• [WHAT THIS TASK INVOLVES]: Please say how many lines of the listing hold "height", with no other words in the answer.

• [DATA SECTION]:

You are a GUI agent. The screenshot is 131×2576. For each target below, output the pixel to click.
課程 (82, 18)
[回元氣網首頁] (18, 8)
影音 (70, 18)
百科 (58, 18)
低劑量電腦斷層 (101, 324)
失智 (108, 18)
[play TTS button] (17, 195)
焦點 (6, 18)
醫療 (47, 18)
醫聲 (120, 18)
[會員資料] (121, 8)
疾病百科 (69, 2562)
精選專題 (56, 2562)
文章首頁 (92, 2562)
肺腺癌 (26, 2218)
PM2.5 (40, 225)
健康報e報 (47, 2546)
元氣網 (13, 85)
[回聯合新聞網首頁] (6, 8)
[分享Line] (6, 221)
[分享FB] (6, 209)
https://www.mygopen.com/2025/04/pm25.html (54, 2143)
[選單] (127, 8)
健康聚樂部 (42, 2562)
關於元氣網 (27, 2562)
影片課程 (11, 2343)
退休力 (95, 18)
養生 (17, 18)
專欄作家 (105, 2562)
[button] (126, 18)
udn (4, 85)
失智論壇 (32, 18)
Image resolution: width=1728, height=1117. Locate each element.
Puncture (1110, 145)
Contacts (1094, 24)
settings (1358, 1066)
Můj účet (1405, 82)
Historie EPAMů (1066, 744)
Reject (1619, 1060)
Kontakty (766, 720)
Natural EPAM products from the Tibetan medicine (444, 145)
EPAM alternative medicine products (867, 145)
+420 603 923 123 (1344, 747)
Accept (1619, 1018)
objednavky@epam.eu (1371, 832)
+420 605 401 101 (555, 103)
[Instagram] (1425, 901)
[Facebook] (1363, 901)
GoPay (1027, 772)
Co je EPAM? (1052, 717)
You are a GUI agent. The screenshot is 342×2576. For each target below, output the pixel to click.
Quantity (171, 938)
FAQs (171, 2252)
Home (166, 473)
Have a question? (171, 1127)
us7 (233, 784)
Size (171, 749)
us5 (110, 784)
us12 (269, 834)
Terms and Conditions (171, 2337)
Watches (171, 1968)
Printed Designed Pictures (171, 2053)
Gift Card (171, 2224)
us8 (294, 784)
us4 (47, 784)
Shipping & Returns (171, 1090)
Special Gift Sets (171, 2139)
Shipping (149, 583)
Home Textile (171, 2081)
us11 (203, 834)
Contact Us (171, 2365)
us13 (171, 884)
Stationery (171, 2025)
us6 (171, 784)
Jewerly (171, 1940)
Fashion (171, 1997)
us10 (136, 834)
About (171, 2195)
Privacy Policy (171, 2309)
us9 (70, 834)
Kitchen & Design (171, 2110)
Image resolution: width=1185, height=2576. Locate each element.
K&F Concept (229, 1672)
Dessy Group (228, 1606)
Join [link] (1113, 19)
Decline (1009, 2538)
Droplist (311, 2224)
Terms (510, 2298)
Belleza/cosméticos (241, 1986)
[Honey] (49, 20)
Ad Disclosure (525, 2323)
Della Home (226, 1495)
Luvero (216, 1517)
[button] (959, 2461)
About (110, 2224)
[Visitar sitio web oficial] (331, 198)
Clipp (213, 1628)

• [OUTPUT FOR THIS TASK]: 2